New York Fed accused of "worst scandal in US history"

L. Randall Wray at the University of Missouri - Kansas City, sifts through the complexities of the how the Federal Reserve Bank of New York used AIG as a channel to secretly bailout Goldman Sachs in September 2008, and concludes that it is the worst scandal in American history.

Worst Revelation Yet in the On-going Goldman-AIG-NYFed Scandal

By L. Randall Wray

Richard Teitelbaum reported today (here) that Timothy Geitner's New York Fed hid the smoking gun that proves Goldman played the key role in bringing down AIG. The only plausible explanation for hiding the document is that Geithner et.al. were protecting Goldman. Is this the worst scandal in US history? To ask the question is to answer it.

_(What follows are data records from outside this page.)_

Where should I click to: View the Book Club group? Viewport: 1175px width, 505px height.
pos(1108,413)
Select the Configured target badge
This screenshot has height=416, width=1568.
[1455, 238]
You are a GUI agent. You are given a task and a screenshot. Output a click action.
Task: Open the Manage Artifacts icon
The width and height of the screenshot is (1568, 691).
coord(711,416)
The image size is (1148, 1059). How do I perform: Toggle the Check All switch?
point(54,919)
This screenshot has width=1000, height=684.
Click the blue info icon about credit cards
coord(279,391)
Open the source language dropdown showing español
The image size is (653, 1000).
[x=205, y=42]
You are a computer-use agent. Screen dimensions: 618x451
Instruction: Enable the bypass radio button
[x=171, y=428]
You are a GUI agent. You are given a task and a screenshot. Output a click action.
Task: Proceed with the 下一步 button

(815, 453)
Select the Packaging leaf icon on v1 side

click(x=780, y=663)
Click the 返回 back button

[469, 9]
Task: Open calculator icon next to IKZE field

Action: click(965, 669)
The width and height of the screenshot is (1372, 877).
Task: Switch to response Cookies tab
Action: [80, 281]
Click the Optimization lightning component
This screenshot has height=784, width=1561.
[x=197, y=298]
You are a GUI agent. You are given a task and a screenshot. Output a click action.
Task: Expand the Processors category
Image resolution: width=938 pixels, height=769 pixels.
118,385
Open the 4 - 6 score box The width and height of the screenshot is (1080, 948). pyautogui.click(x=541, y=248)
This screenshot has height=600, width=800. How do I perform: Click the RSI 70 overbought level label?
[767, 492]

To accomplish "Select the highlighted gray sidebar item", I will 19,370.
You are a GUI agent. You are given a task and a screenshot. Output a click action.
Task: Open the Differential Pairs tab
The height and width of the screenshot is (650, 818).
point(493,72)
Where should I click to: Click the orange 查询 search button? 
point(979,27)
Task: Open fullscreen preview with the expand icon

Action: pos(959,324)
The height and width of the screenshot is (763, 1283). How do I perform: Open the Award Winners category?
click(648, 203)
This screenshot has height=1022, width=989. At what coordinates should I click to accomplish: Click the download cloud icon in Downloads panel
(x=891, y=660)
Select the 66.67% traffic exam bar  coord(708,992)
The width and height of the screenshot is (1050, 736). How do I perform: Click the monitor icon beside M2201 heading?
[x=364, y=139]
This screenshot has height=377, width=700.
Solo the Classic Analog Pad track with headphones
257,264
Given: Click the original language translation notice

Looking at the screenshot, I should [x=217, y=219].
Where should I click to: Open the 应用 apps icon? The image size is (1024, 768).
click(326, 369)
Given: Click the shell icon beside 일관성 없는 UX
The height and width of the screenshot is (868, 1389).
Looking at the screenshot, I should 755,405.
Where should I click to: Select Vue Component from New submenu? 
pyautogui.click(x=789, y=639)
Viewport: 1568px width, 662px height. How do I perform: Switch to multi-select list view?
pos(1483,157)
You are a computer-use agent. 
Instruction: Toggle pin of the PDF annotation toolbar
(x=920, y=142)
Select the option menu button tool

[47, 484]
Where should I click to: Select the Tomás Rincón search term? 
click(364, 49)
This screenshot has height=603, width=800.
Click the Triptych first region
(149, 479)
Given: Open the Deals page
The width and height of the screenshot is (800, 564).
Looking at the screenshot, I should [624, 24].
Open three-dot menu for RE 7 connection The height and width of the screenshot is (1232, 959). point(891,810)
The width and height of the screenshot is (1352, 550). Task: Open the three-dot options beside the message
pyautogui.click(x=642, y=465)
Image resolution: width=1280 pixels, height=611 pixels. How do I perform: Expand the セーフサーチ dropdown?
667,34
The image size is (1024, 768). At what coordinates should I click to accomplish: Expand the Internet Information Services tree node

In brief, here is the story. Recall that securitization of mortgages was supposed to be a risk-reducing innovation that would move mortgages off the books of banks and into well-diversified portfolios of those better able to absorb risks. Mortgage originators would do the underwriting (verify credit-worthiness), securitizers would do the packaging, credit raters would do the rating, and investors would buy the securities and take the risks. Ah, but Wall Street was too clever for all that. So here is how it really worked. Banks owned mortgage lenders who made NINJA loans (no income, no job, no assets), then worked with credit raters to get the ratings desired. The raters did not actually examine any of the loans because the banks bought Credit Default Swap (CDS) "insurance" from AIG to guarantee safety of the Collateralized Debt Obligation (CDO) issued against the mortgages. Goldman and other banks would then either sell the CDO while using a CDS to bet on default; or they would hold the CDO and use the CDS bet against it to hedge risk. Of course, since Goldman had securitized toxic waste, the bet was not a gamble at all. It knew the CDOs would fail. But meanwhile, it got to book all sorts of fees and income so that it could reward its management with outsized bonuses.